Photocatalytic degradation of atrazine in aqueous solution using hyperbranched polyethyleneimine templated morphologies of BiVO4 fused with Bi2O3

Conventional methods have been reported to fail to completely remove contaminants of emerging concern (CECs) during wastewater treatment. Thus, new methods are required to improve wastewater treatment to completely remove the CECs from water. In this paper, we present the degradation of atrazine in aqueous solution using heterojunctions of BiVO4 and Bi2O3 that were synthesized from different morphologies of BiVO4 (truncated octahedron, plate-like, and platelet-like). The nanoparticles (NPs) were characterized using a scanning electron microscope, X-ray diffraction, UV-vis diffuse reflectance spectroscopy, photoluminescence spectroscopy, electrochemical impedance spectroscopy, and X-ray photoelectron spectroscopy. It was observed that the heterojunctions were successfully synthesized and the observed morphologies for the BiVO4 were truncated octahedron, plate-like and platelet-like. The most effective heterojunction in the removal of atrazine was 0.5NaCl-BiVO4-Bi2O3. The 0.15HPEI-0.5NaCl-BiVO4-Bi2O3 had a reduced reaction rate compared to 0.5NaCl-BiVO4-Bi2O3, even though characterization showed that it was expected to be the most effective of all the NPs.
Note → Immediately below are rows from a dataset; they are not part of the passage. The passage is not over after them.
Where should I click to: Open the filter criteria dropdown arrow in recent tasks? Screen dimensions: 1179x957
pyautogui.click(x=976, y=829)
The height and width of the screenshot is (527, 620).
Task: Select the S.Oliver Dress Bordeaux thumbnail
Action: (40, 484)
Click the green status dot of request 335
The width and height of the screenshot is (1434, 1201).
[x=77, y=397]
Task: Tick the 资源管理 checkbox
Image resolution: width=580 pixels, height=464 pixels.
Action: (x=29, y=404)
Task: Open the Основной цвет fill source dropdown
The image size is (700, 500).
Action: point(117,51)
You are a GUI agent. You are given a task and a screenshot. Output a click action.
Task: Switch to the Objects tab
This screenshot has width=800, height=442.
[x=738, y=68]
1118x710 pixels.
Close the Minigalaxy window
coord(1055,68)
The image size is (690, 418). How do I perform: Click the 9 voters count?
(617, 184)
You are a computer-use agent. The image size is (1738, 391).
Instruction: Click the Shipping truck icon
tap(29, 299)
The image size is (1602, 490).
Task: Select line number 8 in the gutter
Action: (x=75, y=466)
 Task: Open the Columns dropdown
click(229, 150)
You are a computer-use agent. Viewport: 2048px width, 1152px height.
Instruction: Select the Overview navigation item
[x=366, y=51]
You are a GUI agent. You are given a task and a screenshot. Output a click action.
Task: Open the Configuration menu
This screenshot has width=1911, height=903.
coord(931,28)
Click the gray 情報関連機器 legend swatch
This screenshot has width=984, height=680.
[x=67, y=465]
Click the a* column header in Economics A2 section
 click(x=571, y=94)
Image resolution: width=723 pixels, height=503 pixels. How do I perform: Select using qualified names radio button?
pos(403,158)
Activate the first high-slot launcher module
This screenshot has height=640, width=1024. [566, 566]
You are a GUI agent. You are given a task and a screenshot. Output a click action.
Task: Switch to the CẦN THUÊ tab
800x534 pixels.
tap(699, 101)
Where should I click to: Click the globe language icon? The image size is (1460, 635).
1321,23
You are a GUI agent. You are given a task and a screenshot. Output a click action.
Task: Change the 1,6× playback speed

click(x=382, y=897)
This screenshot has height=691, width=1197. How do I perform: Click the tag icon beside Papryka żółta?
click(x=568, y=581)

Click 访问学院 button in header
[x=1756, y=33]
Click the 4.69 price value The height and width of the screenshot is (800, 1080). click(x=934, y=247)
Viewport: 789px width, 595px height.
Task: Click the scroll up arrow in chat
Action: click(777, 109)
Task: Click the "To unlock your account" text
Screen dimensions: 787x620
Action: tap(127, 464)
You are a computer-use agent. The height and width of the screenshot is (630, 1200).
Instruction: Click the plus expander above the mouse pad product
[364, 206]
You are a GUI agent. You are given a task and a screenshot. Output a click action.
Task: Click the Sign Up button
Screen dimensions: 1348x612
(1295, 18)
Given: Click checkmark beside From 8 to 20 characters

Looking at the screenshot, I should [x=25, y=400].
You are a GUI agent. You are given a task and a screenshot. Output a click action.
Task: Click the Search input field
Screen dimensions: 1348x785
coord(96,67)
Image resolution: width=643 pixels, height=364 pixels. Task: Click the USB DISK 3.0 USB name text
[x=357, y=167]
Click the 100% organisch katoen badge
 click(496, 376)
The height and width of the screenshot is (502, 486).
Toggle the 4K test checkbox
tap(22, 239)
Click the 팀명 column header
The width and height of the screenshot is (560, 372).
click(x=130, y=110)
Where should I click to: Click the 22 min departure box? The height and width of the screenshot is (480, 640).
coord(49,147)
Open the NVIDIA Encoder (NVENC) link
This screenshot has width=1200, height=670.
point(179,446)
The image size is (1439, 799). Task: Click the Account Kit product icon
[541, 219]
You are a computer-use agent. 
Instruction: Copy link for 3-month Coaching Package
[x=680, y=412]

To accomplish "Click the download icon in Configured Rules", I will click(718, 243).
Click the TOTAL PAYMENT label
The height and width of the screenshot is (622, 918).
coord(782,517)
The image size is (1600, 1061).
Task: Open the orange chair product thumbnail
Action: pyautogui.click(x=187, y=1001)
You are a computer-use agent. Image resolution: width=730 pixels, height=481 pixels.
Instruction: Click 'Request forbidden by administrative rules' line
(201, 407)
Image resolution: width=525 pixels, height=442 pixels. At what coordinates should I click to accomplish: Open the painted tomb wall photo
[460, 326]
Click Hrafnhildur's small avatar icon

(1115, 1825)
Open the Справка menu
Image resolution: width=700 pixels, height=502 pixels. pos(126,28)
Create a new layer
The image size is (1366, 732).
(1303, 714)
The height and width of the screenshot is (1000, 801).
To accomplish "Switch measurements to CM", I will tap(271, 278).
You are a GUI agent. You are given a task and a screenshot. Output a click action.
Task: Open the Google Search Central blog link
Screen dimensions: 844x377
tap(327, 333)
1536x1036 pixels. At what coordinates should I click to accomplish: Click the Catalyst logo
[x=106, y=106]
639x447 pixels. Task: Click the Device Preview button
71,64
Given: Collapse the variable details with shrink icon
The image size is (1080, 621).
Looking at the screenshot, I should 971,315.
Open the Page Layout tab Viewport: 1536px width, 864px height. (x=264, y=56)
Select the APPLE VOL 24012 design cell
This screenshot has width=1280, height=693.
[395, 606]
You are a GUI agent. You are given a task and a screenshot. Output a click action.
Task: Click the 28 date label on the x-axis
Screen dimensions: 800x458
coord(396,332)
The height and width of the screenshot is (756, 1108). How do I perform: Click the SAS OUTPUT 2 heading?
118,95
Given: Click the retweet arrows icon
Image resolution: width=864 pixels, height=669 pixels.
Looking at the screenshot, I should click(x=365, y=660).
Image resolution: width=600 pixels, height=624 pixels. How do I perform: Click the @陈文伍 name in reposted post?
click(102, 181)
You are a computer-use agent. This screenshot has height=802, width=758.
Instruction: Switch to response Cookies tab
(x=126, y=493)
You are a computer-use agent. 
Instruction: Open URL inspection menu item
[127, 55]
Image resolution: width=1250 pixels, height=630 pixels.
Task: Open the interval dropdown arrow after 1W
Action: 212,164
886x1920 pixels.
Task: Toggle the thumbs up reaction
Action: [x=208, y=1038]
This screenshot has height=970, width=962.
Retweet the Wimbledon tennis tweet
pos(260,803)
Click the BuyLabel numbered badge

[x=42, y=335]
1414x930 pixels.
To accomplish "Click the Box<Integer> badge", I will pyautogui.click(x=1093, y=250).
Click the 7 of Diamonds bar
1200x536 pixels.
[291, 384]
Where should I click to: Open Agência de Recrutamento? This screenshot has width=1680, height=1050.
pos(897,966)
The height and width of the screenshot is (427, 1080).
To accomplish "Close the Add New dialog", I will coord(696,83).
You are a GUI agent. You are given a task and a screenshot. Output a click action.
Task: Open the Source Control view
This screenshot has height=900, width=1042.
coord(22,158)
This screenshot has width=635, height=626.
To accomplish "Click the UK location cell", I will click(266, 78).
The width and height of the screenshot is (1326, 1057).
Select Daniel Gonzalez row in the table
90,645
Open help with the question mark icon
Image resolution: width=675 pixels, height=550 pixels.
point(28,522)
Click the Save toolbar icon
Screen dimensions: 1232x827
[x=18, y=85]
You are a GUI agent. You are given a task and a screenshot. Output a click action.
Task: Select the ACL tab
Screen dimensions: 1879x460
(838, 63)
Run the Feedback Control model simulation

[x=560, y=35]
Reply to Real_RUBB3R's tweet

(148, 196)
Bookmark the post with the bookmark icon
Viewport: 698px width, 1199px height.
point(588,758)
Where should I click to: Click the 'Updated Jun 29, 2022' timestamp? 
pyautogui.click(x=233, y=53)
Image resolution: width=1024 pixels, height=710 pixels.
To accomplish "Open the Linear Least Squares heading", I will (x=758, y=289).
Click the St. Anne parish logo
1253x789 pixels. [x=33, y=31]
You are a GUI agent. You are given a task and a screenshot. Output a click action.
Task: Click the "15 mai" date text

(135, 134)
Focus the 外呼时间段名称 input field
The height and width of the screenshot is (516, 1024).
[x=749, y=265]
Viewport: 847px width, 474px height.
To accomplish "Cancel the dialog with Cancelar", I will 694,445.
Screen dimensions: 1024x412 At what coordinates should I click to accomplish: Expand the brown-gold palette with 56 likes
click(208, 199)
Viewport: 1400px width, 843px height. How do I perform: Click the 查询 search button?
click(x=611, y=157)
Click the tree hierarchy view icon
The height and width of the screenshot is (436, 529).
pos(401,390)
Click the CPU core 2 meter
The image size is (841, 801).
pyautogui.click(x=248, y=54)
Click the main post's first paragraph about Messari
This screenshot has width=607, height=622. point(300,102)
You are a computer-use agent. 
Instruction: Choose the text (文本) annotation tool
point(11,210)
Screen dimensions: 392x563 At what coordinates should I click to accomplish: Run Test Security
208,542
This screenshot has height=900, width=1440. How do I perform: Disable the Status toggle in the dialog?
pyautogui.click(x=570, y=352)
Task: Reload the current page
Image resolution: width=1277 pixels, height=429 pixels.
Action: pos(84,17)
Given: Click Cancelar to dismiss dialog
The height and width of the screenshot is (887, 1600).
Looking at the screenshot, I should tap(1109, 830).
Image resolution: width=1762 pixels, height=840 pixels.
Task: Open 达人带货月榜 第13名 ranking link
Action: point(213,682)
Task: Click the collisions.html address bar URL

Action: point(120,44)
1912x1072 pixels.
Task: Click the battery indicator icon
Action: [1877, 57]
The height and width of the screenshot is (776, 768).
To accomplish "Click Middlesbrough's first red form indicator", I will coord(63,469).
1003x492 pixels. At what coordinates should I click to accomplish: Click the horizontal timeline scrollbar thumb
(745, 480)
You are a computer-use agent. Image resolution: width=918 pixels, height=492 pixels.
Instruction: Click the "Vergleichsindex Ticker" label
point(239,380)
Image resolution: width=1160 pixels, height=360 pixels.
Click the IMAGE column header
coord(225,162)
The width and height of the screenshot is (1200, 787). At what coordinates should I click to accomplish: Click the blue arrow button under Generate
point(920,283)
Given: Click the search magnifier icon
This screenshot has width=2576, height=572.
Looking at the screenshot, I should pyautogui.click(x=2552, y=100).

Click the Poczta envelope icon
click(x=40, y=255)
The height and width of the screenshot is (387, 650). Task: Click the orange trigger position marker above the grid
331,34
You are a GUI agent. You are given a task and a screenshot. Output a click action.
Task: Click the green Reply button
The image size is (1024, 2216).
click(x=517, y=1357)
The degradation of atrazine proceeded through dehalogenation, followed by the dealkylation and further deamination into cyanuric acid, a stable and less toxic compound. Data from LCMS/MS showed the formation of hydroxyatrazine, desethylhydroxyatrazine, and ammeline as intermediates. The degradation of several concentrations of atrazine revealed that the heterojunction efficiently removed > 90 % of atrazine.